Aquí estoy de nuevo, y como nuevo. Digo esto porque he pillado el puente de la Constitución enterito, que ya me iba haciendo falta, y he recargado pilas y llegado como nuevo. He estado con los colegas en lo que parece últimamente la moda del turismo en España: el turismo rural.

Básicamente, consiste en que la gente reforma la vieja casa del pueblo, le coloca trastos con diverso nivel de oxidación colgados de las paredes, una jofaina en cada habitación, la chimenea, un parchís y un ajedrez en el salón, y te la alquilan a precio de oro como si fuera la posada donde veló armas Don Quijote.
Y lo más curioso es que los turistas de ciudad vamos cada vez más, y aún no se conoce el ser humano que vuelva de uno de estos sitios con la más mínima queja. Que si “qué adorable era la decoración”, “qué bien mimetizada en el entorno” y otras lindezas de semejante nivel de cursilería.
Pero bueno, el caso es que he desconectado de todas mis movidas laborales y familiares, e incluso ¡atención primicia! he hecho muy buenas migas con una de las chicas del grupo, lo que me ha recordado que llevo ya casi dos años más seco que un sarmiento en cuestión de amores y ya va siendo hora de darle una alegría al cuerpo, que tengo las hormonas espíricas perdidas.
Lo de “hacer buenas migas” no lo he dicho así alegremente, porque el tema de las migas ha sido uno de los puntazos del fin de semana. El caso es que el jueves por la noche decidimos hacer migas para la cena, supongo que por aquello de que el rollo rural te ciega los sentidos y te hace creerte el rey del mambo en materia agro-alimentaria. La chavala mencionada y el que subscribe nos erigimos en Arguiñanos por una noche, y ni cortos ni perezosos nos dimos a las sartenes. Os pongo en antecedentes de que en mi vida he cocinado yo nada más complejo que una hamburguesa o un gazpacho de Tetra-brik. Pero imagino que la llamada de morfeo me hizo tirarme al ruedo cuando Laura, así se llama ella, dijo aquello de: “Hoy os hago yo la cena. Vamos a preparar unas migas, que ha sobrado mucho pan de la comida. ¿Alguien me ayuda?”. Decir eso y tenerme a su lado con el delantal puesto fue todo uno.
Mientras el resto de la banda se largó de paseo al río (¿existe casa rural que se precie que no tenga un río cerca?) Laura y yo comenzamos la faena (la de las migas, eh? no seáis malpensados).
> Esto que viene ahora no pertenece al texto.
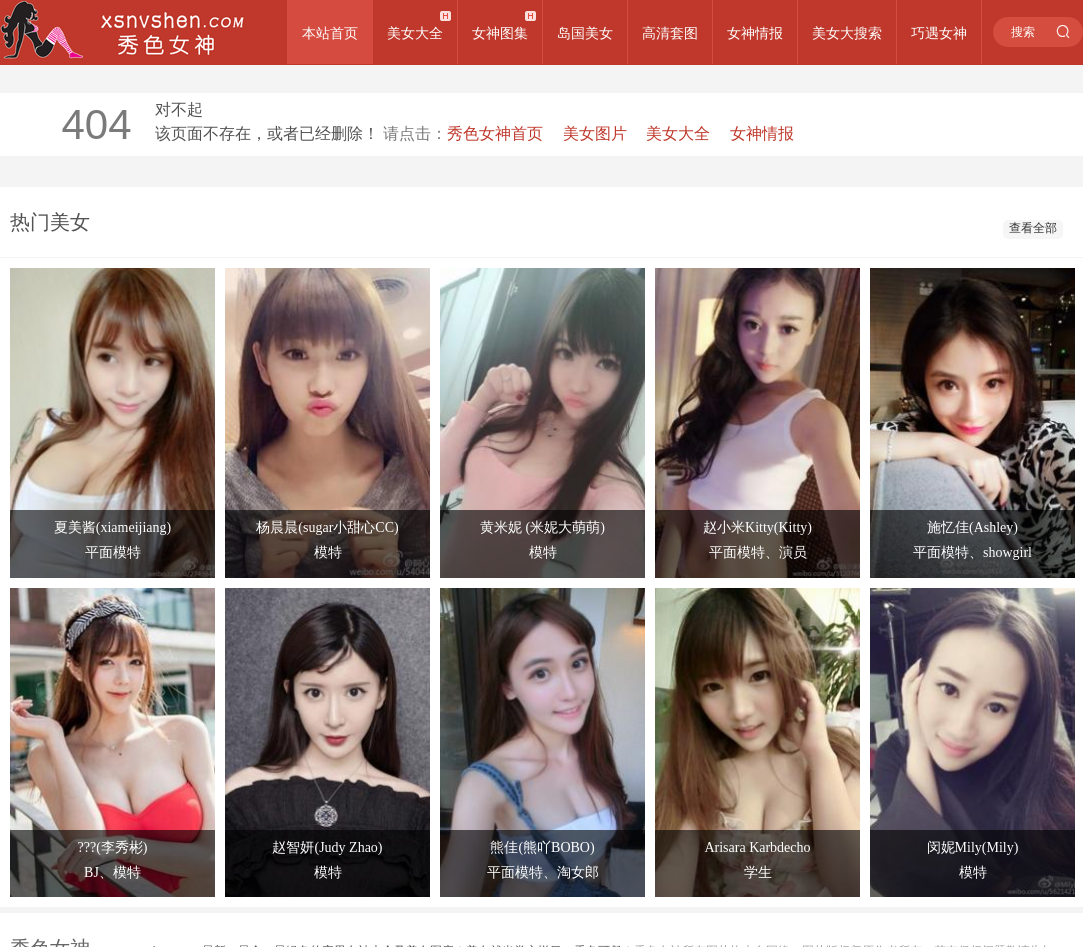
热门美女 (50, 222)
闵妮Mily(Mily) (973, 847)
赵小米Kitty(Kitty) (757, 527)
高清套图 (670, 33)
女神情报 (755, 33)
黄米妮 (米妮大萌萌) (542, 527)
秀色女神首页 (495, 133)
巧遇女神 (939, 33)
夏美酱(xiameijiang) (112, 527)
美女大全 (415, 33)
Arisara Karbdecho (757, 847)
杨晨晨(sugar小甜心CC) (327, 527)
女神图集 (500, 33)
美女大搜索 (847, 33)
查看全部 (1033, 228)
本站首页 (330, 33)
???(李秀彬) (113, 847)
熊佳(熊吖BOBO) (542, 847)
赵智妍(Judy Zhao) (327, 847)
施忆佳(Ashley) (972, 527)
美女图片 (595, 133)
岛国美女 (585, 33)
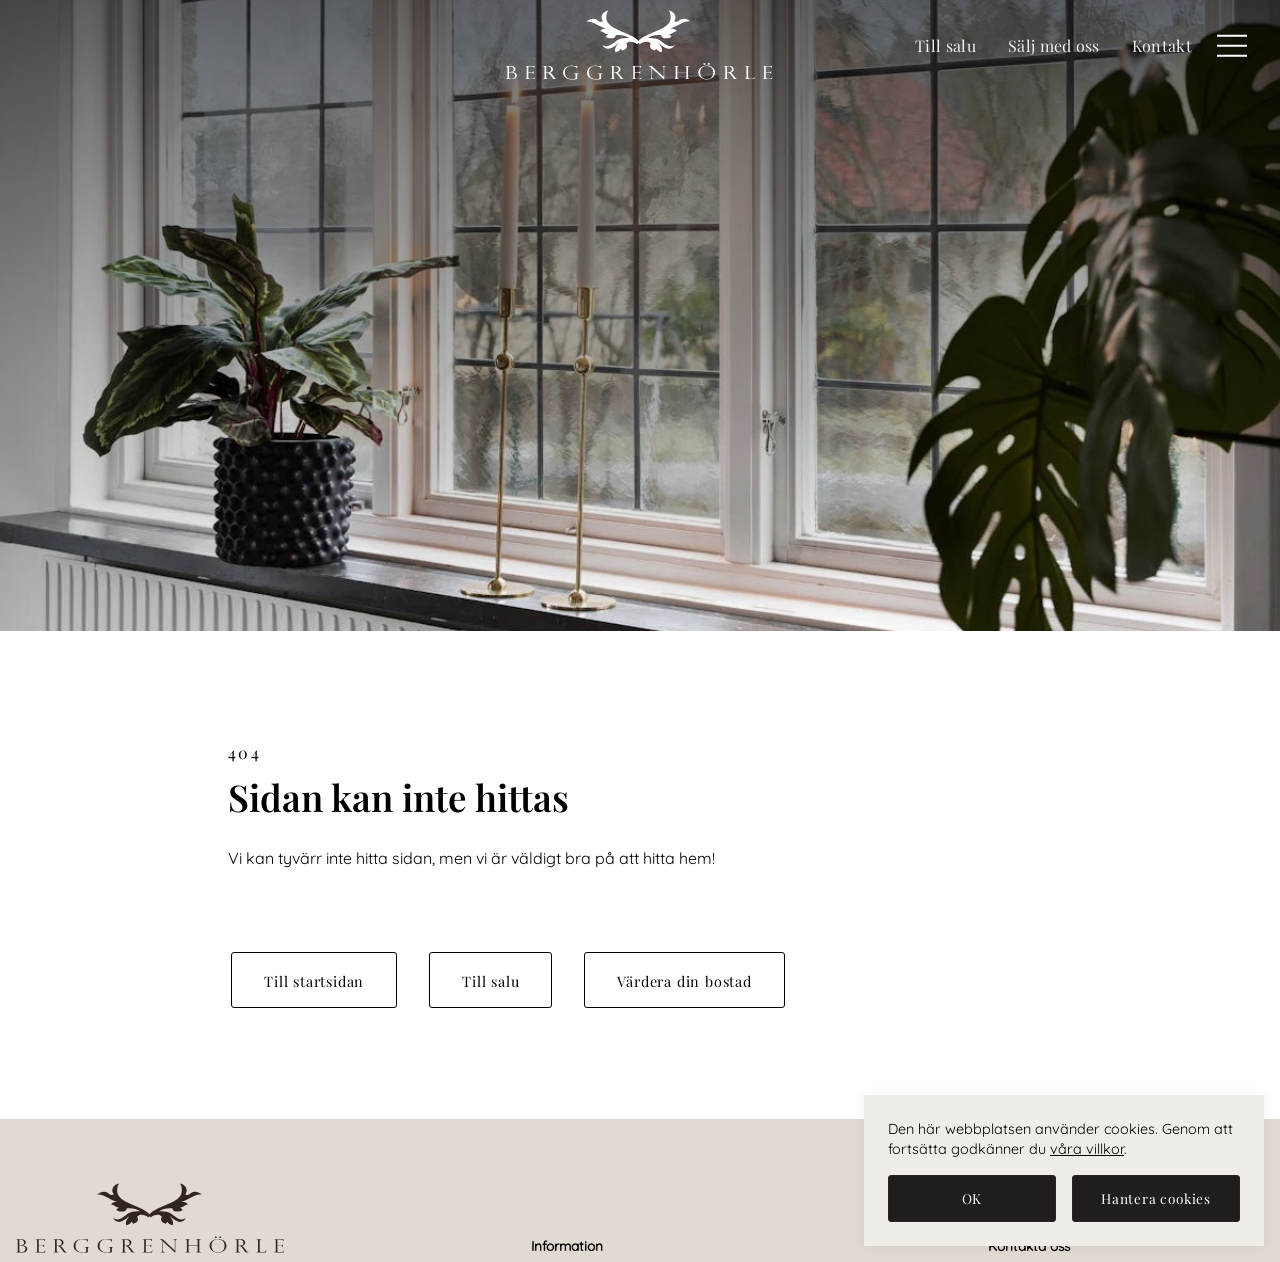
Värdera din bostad (684, 981)
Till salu (945, 45)
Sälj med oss (1054, 45)
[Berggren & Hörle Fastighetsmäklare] (640, 46)
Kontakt (1162, 45)
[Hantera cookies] (1156, 1198)
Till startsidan (314, 981)
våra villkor (1087, 1149)
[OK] (972, 1198)
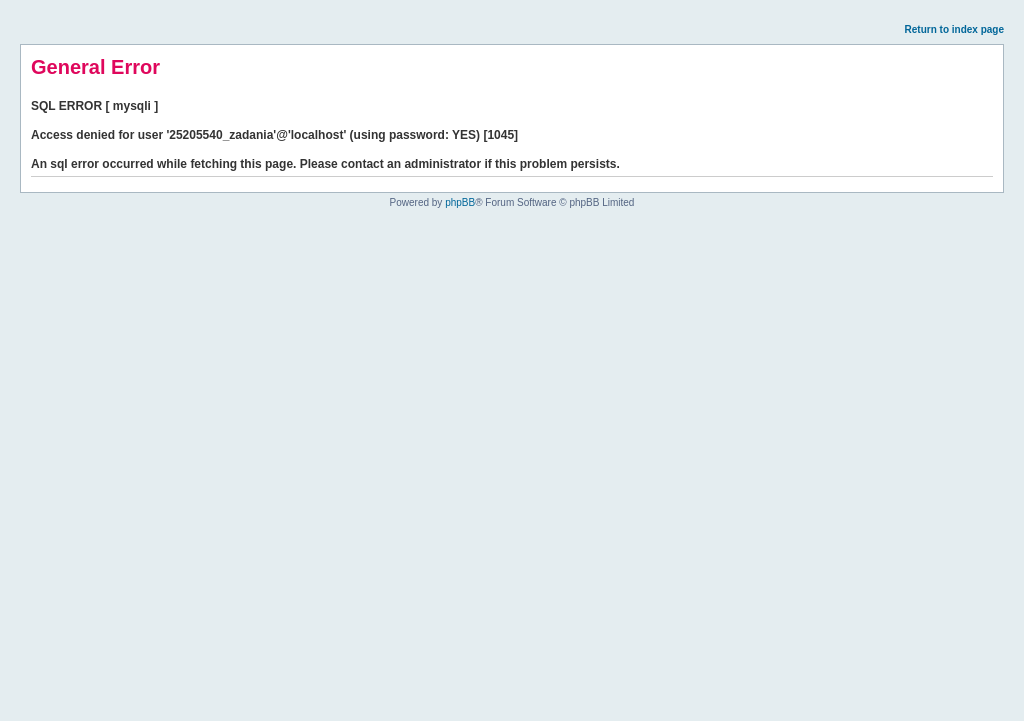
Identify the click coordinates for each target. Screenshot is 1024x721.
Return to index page (954, 29)
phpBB (460, 202)
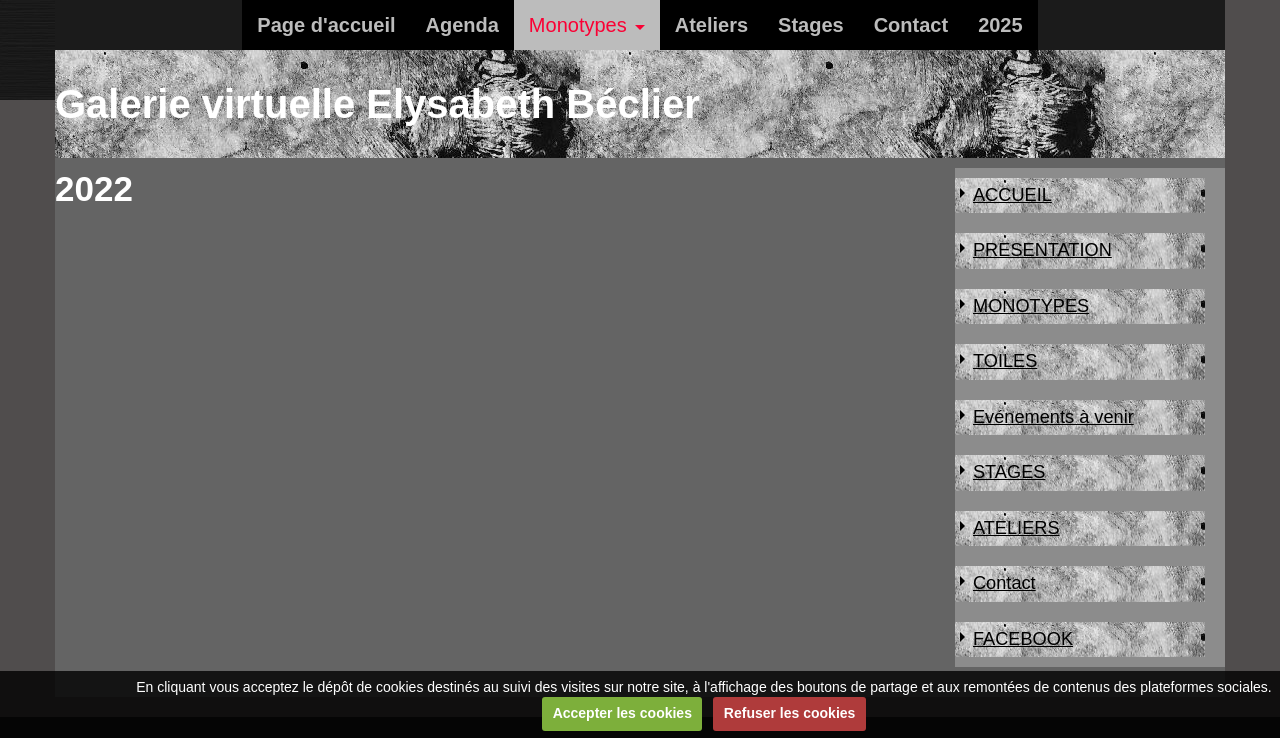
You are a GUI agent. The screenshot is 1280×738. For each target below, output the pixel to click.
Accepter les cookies (622, 713)
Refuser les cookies (790, 713)
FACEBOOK (1023, 639)
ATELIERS (1016, 528)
Al poco tiempo ya se veía que aquello no tenía buen aspecto, y mucho menos si se piensa que esa especie de pasta que se estaba formando en la sartén iba a ser nuestra cena. El resultado es indescriptible: el pan se quedó completamente emplastado, entre tropezones de chorizo y tocinazo más revenido que el sobaco de una vieja, y todo nadando en un charco de aceite. Menos mal que teníamos huevos, si no esa noche cenamos lo de clavijo... Lo que ya no queda en las casas rurales son las cosas ciertamente rurales: los cerdos. Si hay marranos, esa noche se ponen las botas con las migas, por llamarlas de alguna manera, que fueron de cabeza a la basura.
De retorno al SuperManager, os cuento que la historia de las mellizas pasó a mejor vida. Una vez cumplido su reto de pulirme ya se han olvidado del juego. Imagino que me lo recordarán cuando lo necesiten, por aquello de que tengo que cederles el PC cuando a ellas les venga en gana.
Esta semana tuve que hacer los cambios el martes, sin muchos datos y rezando para que no hubiera lesionados en la semana europea. Y la verdad es que la cosa ha ido mejor que nunca. De hecho, he batido todos mis registros en esta temporada: 219,0 puntos.
Mis cambios: Gianella por Sergio Sánchez, Douglas por Ellis y McDonald por Vroman. Bulfoni sigue funcionando a base de bien, y lo de Borchardt es de otro mundo. El pinchazo de Reyes me ha fundido. Otros 300.000 a la saca en el Broker, y para esta semana ya voy a ir pensando en rematar el equipo con Gasol, aunque para ello me temo que tendré que dar boleto a Ricky.
La pena es que Roberto no ha pinchado. Se ha marcado 199,8; que es una buena puntuación, pero no llega a los míticos 200 por el pelo de un calvo, jaja.
He superado en la privada al ínclito Chiquito de la Calzada, y ya voy 2º a la estela de Roberto: 35 puntillos de nada es la diferencia actual. Esto se está poniendo emocionante, aunque la verdad es que queda Liga para dar y tomar. No quiero echar todavía las campanas al vuelo, que luego más grande será la caída.